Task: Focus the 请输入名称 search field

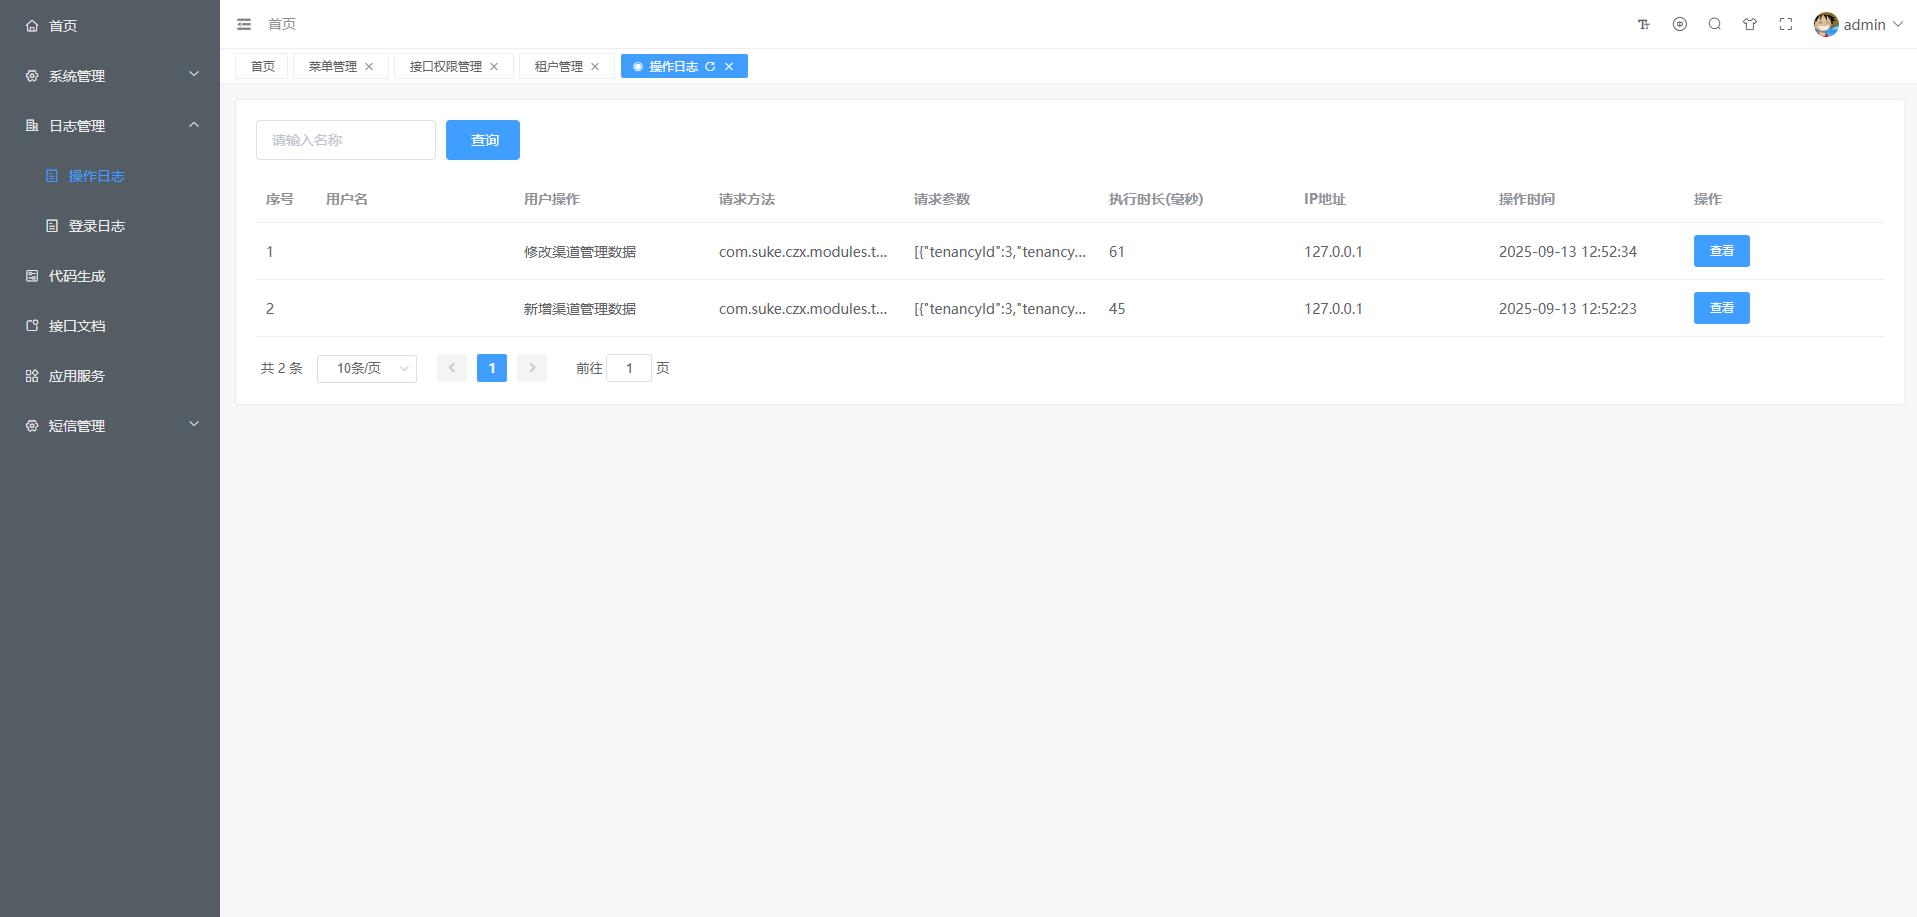Action: pyautogui.click(x=346, y=140)
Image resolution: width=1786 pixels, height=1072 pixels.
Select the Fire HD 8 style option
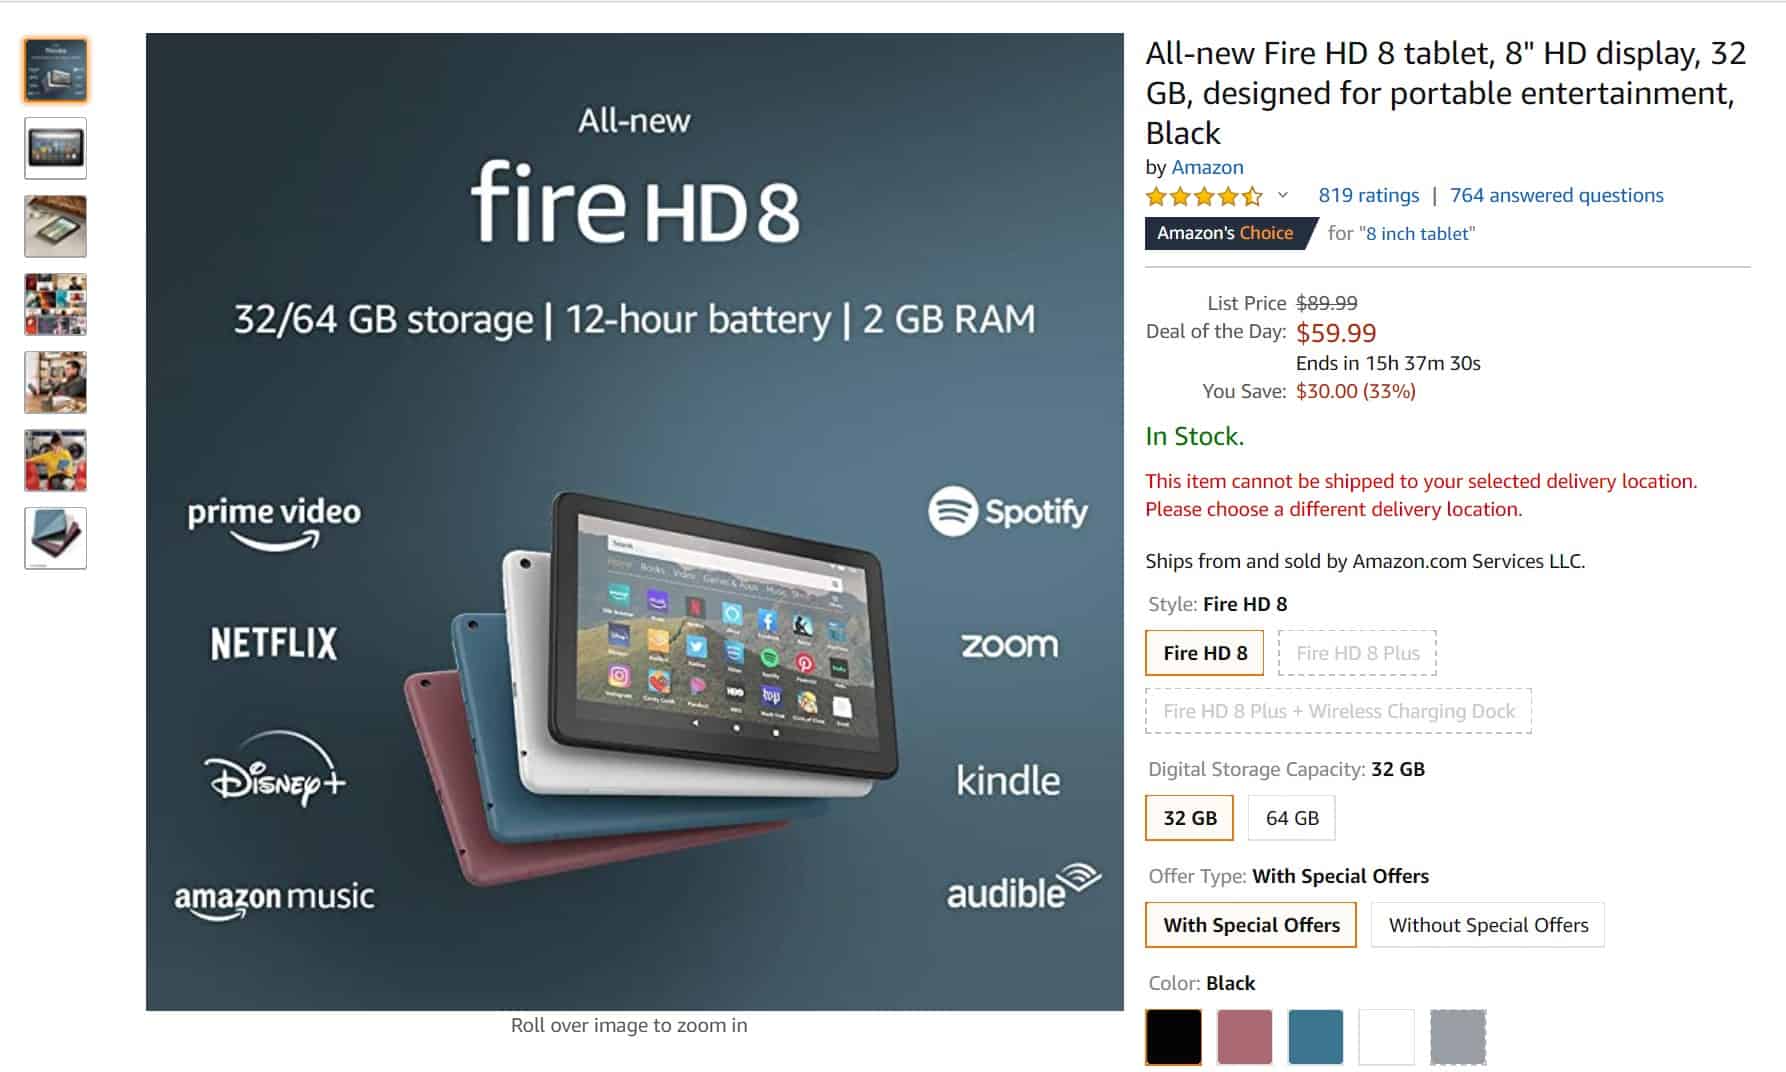1205,653
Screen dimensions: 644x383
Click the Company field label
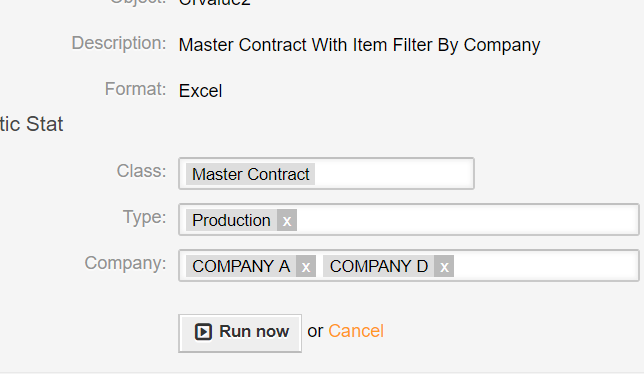[125, 263]

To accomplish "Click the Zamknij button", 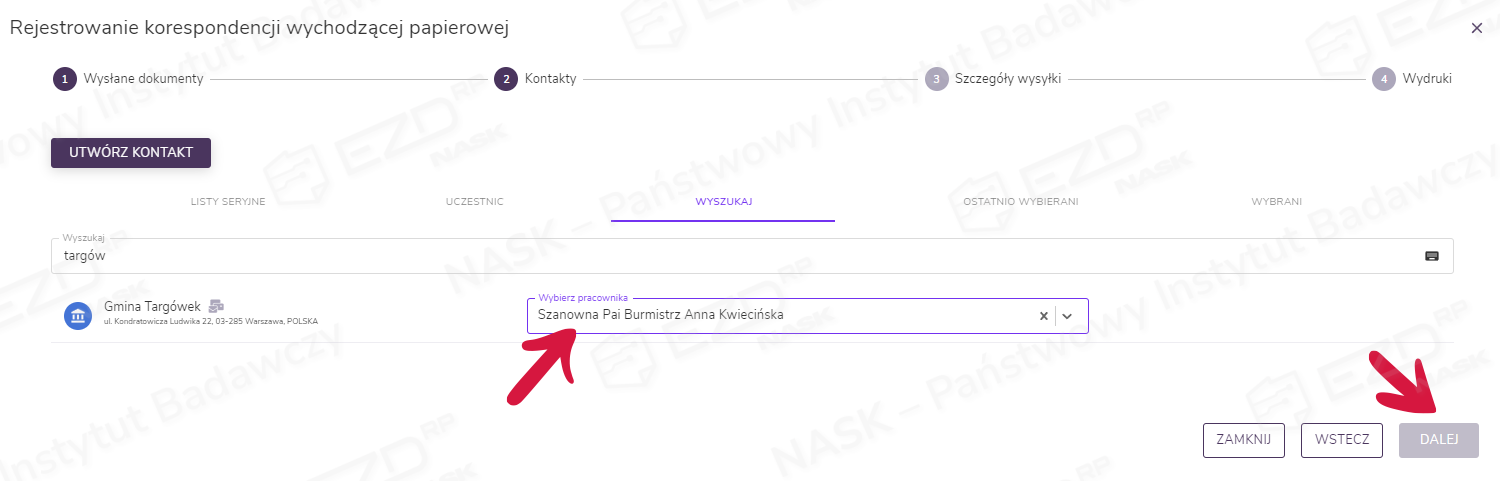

What the exercise asks ▸
Would you retype each line above exactly and skip every image?

Result below ▸
Task: Focus the 请输入名称 search field

Action: pyautogui.click(x=346, y=140)
Image resolution: width=1786 pixels, height=1072 pixels.
Select the Fire HD 8 style option
1205,653
Screen dimensions: 644x383
Click the Company field label
[125, 263]

To accomplish "Click the Zamknij button", 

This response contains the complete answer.